# START OF EXCERPT PROVIDED
Running Out of Time

Eeek! Twelve days until this build needs to be done! I’ve been oscillating between sheer panic and feeling confident I’ll get it all done.

I thought I’d drop in with a little update on what I’ve been working on during the past few weeks.

I’ve been trying to get some of the details in order. I worked on sketches, paintings, making more paint brushes, and also built the little shelves to store my paper and extra brushes.

Started adding paint to some of the furniture.

I made some flower arrangements for my tiny artist to paint. These were really fun to make. I was a florist for many years and love playing with flowers. I don’t know why it took me so long to have my 2 hobbies merge.

Then I tried slicing my fingertip off while cutting plexiglass for the windows. The plexiglass had been giving me such a hard time the past few weeks and I was excited because I finally found a tool that would easily cut through it. I was using my craft knife to cut the plastic film that protects the plexiglass and sliced right into my finger. It was a stupid mistake. Luckily I didn’t need stitches, but it did slow me down a little.

Next up I needed a railing for the balconies. My first design was way too busy. I really liked it, but the curls of the design and the plants fought for attention. I ended up with a very simple railing that I was able to make with my Cricut.

Our family has a game where we hide little plastic animals around the house (a baboon in a shoe, a koala in the shower, a brown bear wrapped up in a phone charger, etc.). This build has been a popular hiding location. For a while there was a plastic squirrel, who wanted to be an artist, living in the studio. Now there’s a rather wild cat that’s taken up residency in the upstairs apartment.

The window coverings for the upstairs neighbor are pleated off white curtains. I finished off the upstairs curtains today. I think I will need to add a more domesticated cat to one of the upstairs windows.

The downstairs neighbor will have aged shutters. I thought I was going to be done with the shutters today, but realized I’m bad at simple math and needed to make 3 more. Thankfully they come together quickly. The pieces are cut on the Cricut. I used mat board from the framing department of the craft store. The rest is just glue and paint. The downstairs French door will have shutters and a curtain.

I planned to use the French doors from the original kit on the inside of the studio. I realized that they were going to look too short with how tall I made the walls. So I came up with a plan to make them taller.
# END OF EXCERPT PROVIDED
For the post about the build, decide whether each statement agrees with it: (a) The writer's first balcony railing design was the one used in the end. (b) The shutter pieces are cut on the Cricut. (c) The upstairs neighbor's window coverings are pleated off white curtains. Answer yes or no for each, quoting the words from the post that decide it.
# START OF RECORD EXTRACTS
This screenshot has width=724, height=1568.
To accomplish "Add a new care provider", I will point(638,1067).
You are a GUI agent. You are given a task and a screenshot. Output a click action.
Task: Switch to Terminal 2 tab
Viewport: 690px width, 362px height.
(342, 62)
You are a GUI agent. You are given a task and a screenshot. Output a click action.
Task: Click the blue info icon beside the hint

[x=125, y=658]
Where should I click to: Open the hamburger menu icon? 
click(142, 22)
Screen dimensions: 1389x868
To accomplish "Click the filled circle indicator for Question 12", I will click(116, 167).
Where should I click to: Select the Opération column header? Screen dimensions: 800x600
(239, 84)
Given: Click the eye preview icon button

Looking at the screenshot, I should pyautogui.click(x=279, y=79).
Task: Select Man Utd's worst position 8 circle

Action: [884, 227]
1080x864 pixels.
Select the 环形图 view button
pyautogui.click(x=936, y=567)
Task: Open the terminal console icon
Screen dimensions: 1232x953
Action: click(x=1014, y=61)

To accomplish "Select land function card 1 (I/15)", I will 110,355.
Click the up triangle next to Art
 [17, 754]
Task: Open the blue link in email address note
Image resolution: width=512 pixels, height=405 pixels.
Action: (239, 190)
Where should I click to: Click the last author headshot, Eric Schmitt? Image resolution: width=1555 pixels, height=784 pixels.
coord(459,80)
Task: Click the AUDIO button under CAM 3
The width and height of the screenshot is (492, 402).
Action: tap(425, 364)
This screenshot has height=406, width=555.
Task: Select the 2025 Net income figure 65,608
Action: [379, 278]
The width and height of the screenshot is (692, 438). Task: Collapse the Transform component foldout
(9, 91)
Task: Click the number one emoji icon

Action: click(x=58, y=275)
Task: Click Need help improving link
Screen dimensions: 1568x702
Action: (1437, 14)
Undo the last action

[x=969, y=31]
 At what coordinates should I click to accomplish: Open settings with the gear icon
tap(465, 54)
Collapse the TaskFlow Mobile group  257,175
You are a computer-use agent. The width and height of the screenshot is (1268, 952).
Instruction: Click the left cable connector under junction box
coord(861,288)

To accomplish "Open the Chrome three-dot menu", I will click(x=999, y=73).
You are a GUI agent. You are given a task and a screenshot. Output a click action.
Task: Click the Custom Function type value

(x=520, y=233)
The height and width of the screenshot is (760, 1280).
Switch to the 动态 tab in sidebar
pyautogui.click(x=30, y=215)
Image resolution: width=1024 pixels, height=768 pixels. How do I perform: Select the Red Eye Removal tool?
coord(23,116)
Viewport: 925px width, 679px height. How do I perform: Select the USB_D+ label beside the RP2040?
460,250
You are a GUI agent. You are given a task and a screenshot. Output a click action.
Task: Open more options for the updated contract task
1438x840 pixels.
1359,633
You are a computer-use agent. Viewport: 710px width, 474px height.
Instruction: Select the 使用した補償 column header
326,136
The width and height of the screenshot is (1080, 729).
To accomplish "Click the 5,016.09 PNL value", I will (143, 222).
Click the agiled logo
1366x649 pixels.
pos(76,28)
# END OF RECORD EXTRACTS
THE SOLUTION
(a) No: "My first design was way too busy." and "I ended up with a very simple railing that I was able to make with my Cricut."
(b) Yes: "The pieces are cut on the Cricut."
(c) Yes: "The window coverings for the upstairs neighbor are pleated off white curtains."